EXTRACT TO READ |
------------------------------------

Last updated March 8, 2018 at 10:10 am
A super-fertile strain of sorghum produced accidentally in 2013 has now been fully sequenced, revealing the secret of how it doubles seed-production.
Sorghum (Sorghum bicolor) is a critically important cereal crop used for human and animal feed around the world. Its seeds are produced in clusters along multi-branched structures at the top of each stem.
However, in its natural state, each structure produces two types of flowers – sessile spikelets (SS) and pedicellate spikelets (PS) – and only the former produces a seed.
In 2013, however, a US Department of Agriculture researcher called Zhanguo Xin reported the creation of sorghum strain that doubled down on seed production by having fertile PS flowers.
Unfortunately, Xin was unable to determine just how he managed the feat. He had been using a technique known as chemical mutagenesis – a scattergun approach that involves exposing organisms to a range of chemical compounds in the expectation that the interaction will result in DNA mutations.
Such mutations are, by definition, random, and thus the precise alterations that occurred in the genome of Xin’s super plant, dubbed Sorghum bicolor multiseeded (msd), were unknown.
Until now. Writing in the journal Nature Communications, a team led by Xin reports that the difference between the high-yield mutants and standard sorghum lies in the production of an enzyme called jasmonic acid.

------------------------------------

RECORDS PROVIDED |
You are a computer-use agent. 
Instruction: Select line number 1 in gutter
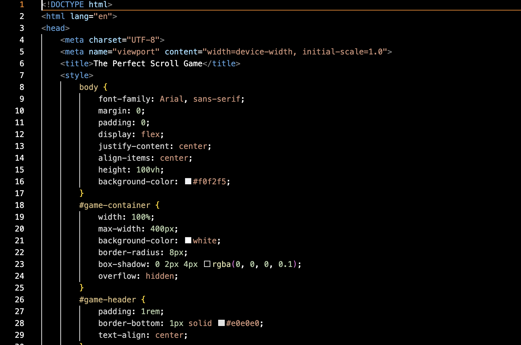(22, 5)
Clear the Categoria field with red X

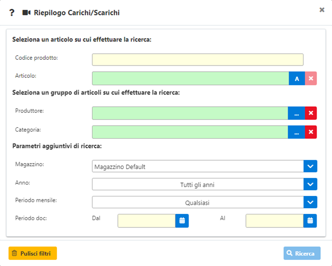coord(311,132)
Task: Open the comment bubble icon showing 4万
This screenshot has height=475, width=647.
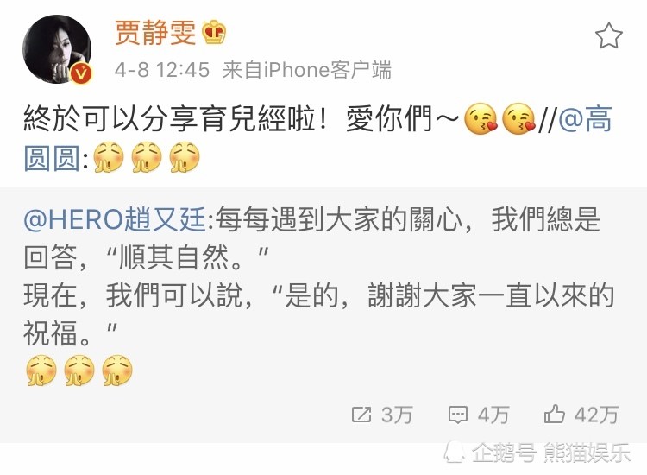Action: (x=457, y=415)
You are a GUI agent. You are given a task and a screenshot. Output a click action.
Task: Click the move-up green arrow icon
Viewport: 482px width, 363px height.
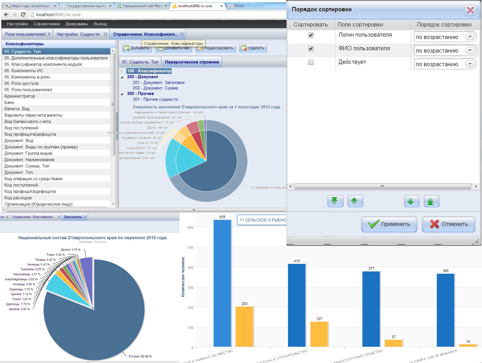[355, 201]
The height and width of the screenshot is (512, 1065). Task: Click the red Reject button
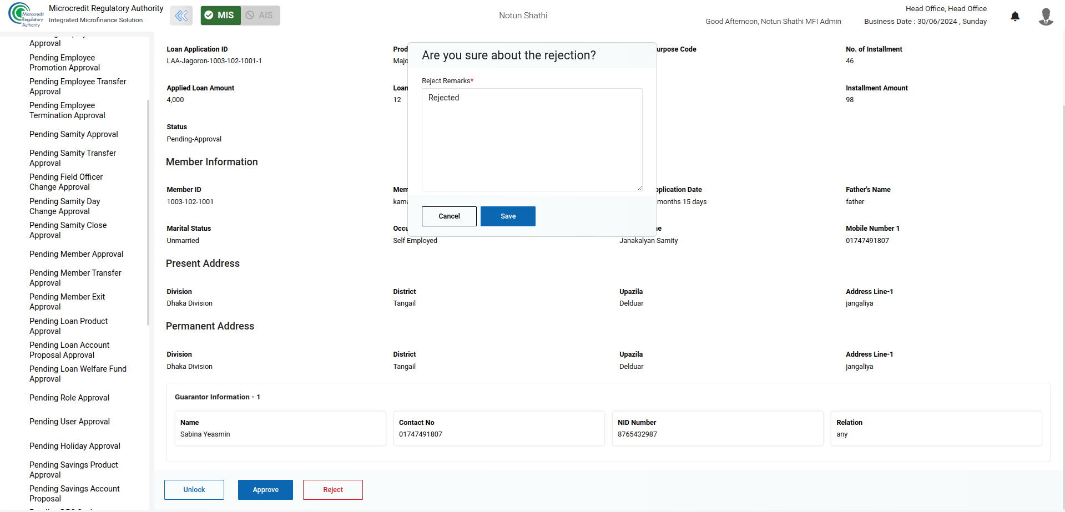point(332,490)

------------------------------------

WORK ORDER | Resume the article on the high-yield sorghum mutant from its last sentence.

WRITTEN ANSWER |
To make their finding, the scientists sequenced the entire genome of the plant and discovered a change to a protein coding gene known as MSD1. The change dramatically reduced the production of jasmonic acid in the msd variety, particularly during the early stages of flowering.
Subsequent experiments using standard sorghum established that high levels of the enzyme were responsible for preventing seed production in PS flowers.
“So, when the plant hormone is low, we get seeds set on every single one of the flowers,” says co-author Yinping Jiao.
“But when the plant hormone is high, we have a reduced number of fertile flowers, ending up in a reduced number of seeds.”
The discovery paves the way not only for the commercial production of high yield sorghum, but also for further research into increasing the fertility of other cereal crops, such as wheat and corn.